San Giuseppe's Zeppole
Baked San Giuseppe's Zeppole. A ritual to be observed every March 19!
For 8 Person(s)
For the Pastry Cream:
- 1 3/4 ounces sugar
- 2 egg yolks
- 1/2 ounce all purpose flour
- 1/4 ounce corn starch
- 1 cup milk
- 2 teaspoons vanilla extract
For the Pastry:
- 5 1/2 ounces flour 00 or all purpose flour
- 4 large eggs
- 1 cup water
- 1 pinch salt
- 2 ounces butter
- powedered sugar
- sour cherries
The Cornicelli from Capri are in
Get your lucky one HERE!
- For the Pastry Cream:
- In a bowl, whisk the sugar and the egg yolks until you get a soft and smooth mix. Combine with the flour and the cornstarch and mix it with the rest.
- Warm up the milk together with 2 teaspoons of vanilla extract and pour it in the previous bowl, while mixing it energetically with a whisk.
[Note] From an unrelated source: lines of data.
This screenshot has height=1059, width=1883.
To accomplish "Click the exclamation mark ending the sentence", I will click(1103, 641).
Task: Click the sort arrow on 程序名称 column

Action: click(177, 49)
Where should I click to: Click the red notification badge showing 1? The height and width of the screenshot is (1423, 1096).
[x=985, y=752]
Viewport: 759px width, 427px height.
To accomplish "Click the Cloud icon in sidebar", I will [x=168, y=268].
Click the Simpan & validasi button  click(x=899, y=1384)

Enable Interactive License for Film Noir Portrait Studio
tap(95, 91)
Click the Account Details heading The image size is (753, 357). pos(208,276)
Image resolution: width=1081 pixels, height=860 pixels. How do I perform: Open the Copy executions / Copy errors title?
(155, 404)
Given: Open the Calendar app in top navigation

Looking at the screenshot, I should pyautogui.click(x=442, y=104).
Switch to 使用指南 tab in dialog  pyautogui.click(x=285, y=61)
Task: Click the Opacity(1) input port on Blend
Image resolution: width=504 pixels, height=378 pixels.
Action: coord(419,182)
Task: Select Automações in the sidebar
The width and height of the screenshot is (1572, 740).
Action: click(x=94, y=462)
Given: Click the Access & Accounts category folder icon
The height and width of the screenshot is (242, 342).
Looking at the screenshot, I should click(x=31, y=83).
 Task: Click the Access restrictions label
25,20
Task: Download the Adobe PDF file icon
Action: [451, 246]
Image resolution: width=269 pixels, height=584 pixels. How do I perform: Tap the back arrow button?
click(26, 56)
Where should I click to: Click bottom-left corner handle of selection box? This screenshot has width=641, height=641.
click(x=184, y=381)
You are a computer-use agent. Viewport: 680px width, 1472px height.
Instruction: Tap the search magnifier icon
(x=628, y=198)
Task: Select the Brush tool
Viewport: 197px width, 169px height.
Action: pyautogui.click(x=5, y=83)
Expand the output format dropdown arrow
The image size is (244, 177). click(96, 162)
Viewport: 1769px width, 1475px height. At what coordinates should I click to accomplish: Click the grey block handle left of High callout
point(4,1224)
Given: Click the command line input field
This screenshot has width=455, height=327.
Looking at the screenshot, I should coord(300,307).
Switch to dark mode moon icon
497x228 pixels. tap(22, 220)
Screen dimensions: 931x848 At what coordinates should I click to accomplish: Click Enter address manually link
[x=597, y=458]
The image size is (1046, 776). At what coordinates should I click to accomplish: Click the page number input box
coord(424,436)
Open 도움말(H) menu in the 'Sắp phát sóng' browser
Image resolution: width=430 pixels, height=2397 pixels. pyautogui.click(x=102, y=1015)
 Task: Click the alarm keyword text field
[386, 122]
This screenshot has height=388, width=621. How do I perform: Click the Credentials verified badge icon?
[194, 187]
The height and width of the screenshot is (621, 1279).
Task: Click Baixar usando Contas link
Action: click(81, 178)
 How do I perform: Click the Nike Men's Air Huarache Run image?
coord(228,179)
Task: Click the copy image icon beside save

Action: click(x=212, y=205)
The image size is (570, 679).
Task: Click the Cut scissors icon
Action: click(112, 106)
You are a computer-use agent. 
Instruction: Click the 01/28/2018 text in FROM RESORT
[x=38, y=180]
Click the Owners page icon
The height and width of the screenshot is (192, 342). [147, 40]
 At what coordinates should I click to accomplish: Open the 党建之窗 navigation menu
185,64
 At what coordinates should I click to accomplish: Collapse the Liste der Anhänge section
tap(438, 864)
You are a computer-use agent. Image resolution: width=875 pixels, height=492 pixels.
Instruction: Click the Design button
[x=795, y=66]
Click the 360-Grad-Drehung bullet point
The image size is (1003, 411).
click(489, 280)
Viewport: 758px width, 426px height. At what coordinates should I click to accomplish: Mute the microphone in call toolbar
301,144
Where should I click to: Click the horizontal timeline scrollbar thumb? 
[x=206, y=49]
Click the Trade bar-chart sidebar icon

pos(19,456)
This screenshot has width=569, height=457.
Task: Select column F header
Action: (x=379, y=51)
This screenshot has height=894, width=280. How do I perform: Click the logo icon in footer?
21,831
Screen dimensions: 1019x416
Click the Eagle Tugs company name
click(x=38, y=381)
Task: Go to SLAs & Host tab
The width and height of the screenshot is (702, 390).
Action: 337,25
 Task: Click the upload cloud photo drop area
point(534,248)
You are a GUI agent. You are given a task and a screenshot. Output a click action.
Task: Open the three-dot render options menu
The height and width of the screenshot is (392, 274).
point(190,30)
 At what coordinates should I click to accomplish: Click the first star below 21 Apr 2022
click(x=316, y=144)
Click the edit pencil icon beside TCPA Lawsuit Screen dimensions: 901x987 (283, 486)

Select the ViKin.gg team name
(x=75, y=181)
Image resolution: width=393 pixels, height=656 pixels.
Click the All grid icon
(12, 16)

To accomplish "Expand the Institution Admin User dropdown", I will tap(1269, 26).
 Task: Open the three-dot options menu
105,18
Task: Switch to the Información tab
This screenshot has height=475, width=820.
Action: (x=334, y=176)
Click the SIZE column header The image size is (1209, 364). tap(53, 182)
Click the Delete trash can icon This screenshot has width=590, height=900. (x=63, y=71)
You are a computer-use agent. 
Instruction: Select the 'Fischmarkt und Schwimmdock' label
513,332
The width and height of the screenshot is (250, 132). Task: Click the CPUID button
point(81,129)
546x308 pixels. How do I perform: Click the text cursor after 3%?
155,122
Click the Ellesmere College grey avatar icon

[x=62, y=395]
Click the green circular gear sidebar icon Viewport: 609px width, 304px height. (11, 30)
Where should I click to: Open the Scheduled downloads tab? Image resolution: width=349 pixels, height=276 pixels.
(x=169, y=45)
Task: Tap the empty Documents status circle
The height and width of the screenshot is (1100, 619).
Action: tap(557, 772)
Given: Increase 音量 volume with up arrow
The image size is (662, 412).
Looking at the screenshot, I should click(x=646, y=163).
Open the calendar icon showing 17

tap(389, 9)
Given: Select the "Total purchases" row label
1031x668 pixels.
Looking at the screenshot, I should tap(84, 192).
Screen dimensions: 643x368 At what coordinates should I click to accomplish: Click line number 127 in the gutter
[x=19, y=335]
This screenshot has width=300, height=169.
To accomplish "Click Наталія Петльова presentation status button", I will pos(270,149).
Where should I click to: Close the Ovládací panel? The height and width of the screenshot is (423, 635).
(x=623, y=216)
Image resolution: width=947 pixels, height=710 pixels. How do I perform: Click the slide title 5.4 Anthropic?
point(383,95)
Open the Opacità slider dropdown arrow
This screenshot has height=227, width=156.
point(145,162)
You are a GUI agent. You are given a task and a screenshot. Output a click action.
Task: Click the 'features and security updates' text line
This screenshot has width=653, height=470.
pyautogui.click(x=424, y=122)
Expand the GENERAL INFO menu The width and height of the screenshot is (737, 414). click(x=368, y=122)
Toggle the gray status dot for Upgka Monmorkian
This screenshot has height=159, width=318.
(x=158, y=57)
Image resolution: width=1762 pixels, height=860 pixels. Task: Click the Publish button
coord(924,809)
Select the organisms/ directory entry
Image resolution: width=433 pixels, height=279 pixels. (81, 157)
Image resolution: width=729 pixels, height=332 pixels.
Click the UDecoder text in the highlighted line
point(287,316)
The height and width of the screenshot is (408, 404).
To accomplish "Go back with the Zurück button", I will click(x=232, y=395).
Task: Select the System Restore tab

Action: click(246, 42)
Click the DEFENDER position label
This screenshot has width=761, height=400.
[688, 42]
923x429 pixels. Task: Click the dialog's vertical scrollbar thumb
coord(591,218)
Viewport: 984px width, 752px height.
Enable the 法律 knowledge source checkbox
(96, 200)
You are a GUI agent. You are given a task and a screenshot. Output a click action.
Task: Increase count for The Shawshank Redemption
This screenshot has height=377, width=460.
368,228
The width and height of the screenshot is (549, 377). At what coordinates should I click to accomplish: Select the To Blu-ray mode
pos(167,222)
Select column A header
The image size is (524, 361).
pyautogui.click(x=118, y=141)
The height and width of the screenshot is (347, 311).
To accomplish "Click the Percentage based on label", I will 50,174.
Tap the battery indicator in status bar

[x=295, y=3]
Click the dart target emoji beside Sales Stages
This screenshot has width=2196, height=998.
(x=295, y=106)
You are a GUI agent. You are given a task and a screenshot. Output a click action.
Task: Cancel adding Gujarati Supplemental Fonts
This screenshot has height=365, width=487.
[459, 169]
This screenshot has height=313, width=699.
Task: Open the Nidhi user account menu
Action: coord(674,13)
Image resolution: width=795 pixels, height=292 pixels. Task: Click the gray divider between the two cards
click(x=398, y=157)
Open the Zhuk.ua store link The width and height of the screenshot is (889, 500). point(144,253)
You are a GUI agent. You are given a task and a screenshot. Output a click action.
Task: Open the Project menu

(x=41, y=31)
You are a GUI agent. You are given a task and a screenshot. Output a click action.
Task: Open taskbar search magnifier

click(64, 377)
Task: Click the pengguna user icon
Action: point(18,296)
- Pour the entire mix in a saucepan and place it on the stove while whisking the cream, until it becomes thick enough.
- Pour it back in a bowl, cover it and let it cool in the fridge.
- For the Pastry:
- In a saucepan, pour water, butter, a pinch of salt and warm it up until it boils.
- Remove the saucepan from the stove, sift the flour inside and mix it well with a wooden spoon until you have a thick mix.
- Bring the saucepan back to the the cooker and cooking at a low temperature until the mix easily detaches from the saucepan’s sides.
- Pour the mix in a bowl and add the eggs one at a time and mix it well together.
- Put the mix in a pastry bag and create the traditional zeppole shape in a tray covered by oven paper.
- Bake the zeppole for 25 min at 475°F.
- Sprinkle some icing on top and garnish with the pastry cream and the sour cherries.
- Serve and enjoy!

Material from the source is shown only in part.